Uğur Özyılmazel — — Filed under development reading time: 1 minutes

Unintended variable shadowing

In golang, you need to be careful while declaring your variables for re-using.

If you declare a variable in a block and re-declare in an inner block, you will face the variable shadowing situation! Let’s see what I mean;

package main

import (
    "fmt"
    "time"
)

func getFunnyName() string {
    return "jambalaya"
}

func main() {
    var name string // declare name
    name = "none"

    if time.Now().Year() > 1984 {
        // this is totally different variable
        // in an inner block and shadows
        // var name string
        name := getFunnyName()

        // name jambalaya
        fmt.Println("name", name)
    } else {
        fmt.Println("name", name)
    }

    // name final value none
    fmt.Println("name final value", name)
}

as you see, name := getFunnyName() is in the inner block and totally different declaration. It has nothing to do with var name string.

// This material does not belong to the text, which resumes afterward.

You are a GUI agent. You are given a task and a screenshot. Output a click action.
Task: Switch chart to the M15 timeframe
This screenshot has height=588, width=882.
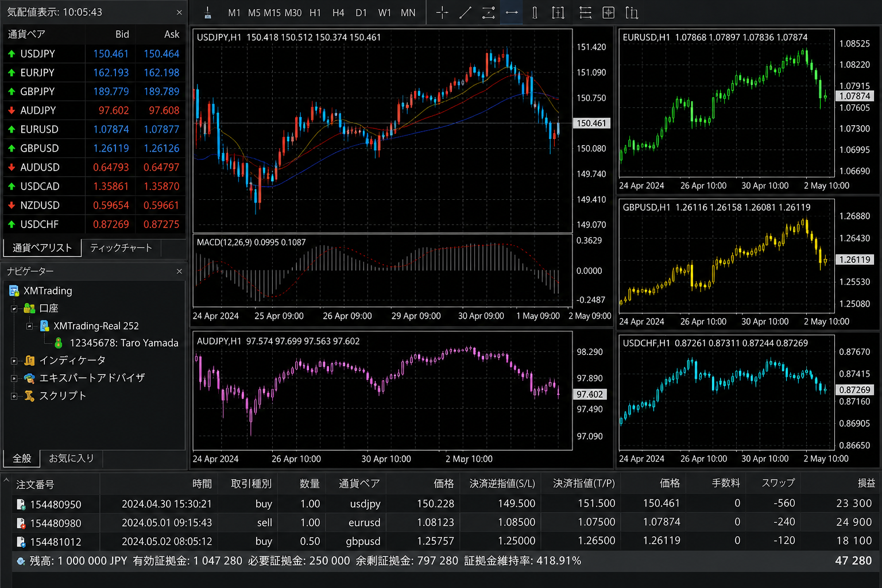273,13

How do we fix that? First we need to check shadow issues via go vet. You need to install;

go install golang.org/x/tools/go/analysis/passes/shadow/cmd/shadow@latest

then you need to run it over your code;

go vet -vettool=$(command -v shadow) main.go 
# command-line-arguments
./main.go:20:3: declaration of "name" shadows declaration at line 13

Yep! here it is, you catch the bug! now, it’s time to fix the code;

package main

import (
    "fmt"
    "time"
)

func getFunnyName() string {
    return "jambalaya"
}

func main() {
    var name string // declare name
    name = "none"

    if time.Now().Year() > 1984 {
         // this set real name value
        name = getFunnyName()

        // name jambalaya
        fmt.Println("name", name)
    } else {
        fmt.Println("name", name)
    }

    // name final value jambalaya
    fmt.Println("name final value", name)
}

always keep this in mind, whenever you write if blocks or ; in your checks such as;

if variable := expression; variable != nil {
    // do your thing...
}

this means everything happens in your defined block scope!